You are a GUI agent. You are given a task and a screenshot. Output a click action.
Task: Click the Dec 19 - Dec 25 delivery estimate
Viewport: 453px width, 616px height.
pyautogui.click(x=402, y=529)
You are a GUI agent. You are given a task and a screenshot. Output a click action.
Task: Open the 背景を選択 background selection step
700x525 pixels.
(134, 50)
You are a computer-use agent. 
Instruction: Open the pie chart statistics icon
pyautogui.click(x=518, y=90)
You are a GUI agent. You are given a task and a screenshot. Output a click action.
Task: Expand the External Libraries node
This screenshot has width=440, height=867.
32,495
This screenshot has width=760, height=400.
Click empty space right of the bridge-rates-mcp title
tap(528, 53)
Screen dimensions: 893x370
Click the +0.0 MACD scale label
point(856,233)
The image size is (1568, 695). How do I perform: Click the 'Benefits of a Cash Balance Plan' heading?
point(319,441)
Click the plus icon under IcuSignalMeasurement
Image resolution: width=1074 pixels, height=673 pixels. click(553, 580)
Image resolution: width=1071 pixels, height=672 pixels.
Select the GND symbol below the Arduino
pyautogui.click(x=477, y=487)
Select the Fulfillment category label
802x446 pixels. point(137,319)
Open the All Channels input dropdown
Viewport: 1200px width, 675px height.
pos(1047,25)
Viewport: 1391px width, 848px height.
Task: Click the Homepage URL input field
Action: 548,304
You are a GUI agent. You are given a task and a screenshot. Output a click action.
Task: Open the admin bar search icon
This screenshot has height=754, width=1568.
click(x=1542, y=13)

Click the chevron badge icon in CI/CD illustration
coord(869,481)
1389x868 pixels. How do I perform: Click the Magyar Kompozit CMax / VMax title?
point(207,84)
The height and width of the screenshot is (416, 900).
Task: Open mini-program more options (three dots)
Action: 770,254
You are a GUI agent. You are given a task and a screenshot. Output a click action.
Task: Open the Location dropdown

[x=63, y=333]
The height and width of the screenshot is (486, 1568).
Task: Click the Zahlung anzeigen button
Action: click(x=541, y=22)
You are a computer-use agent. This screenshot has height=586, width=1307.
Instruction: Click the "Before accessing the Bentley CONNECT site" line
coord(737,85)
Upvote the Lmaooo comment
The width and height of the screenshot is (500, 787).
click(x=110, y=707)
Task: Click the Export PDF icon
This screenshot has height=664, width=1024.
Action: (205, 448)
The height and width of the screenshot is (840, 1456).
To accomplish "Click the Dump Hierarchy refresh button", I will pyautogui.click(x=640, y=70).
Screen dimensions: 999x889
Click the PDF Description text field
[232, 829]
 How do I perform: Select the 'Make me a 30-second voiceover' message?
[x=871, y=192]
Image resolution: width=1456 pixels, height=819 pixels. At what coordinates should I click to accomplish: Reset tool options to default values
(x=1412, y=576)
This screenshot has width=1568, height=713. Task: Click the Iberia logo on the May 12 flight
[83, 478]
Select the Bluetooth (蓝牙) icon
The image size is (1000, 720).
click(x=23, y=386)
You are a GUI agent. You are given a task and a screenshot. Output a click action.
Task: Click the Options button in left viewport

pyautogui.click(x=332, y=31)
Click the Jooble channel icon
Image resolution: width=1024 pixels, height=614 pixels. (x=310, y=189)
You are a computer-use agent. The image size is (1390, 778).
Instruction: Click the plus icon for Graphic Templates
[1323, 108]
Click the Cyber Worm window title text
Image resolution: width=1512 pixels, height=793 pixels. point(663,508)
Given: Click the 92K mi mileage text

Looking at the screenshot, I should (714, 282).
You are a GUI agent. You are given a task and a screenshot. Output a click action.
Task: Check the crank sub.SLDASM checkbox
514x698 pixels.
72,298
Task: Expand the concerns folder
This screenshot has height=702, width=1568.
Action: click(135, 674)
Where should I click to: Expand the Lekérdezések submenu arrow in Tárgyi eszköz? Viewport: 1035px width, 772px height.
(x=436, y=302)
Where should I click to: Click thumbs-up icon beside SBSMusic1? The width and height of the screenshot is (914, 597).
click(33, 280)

* * * * *

Return the lines of the data above, from the line containing "Task: Click the Export PDF icon" through the line containing "click(x=23, y=386)", inclusive, copying each one without change.

Task: Click the Export PDF icon
This screenshot has height=664, width=1024.
Action: (205, 448)
The height and width of the screenshot is (840, 1456).
To accomplish "Click the Dump Hierarchy refresh button", I will pyautogui.click(x=640, y=70).
Screen dimensions: 999x889
Click the PDF Description text field
[232, 829]
 How do I perform: Select the 'Make me a 30-second voiceover' message?
[x=871, y=192]
Image resolution: width=1456 pixels, height=819 pixels. At what coordinates should I click to accomplish: Reset tool options to default values
(x=1412, y=576)
This screenshot has width=1568, height=713. Task: Click the Iberia logo on the May 12 flight
[83, 478]
Select the Bluetooth (蓝牙) icon
The image size is (1000, 720).
click(x=23, y=386)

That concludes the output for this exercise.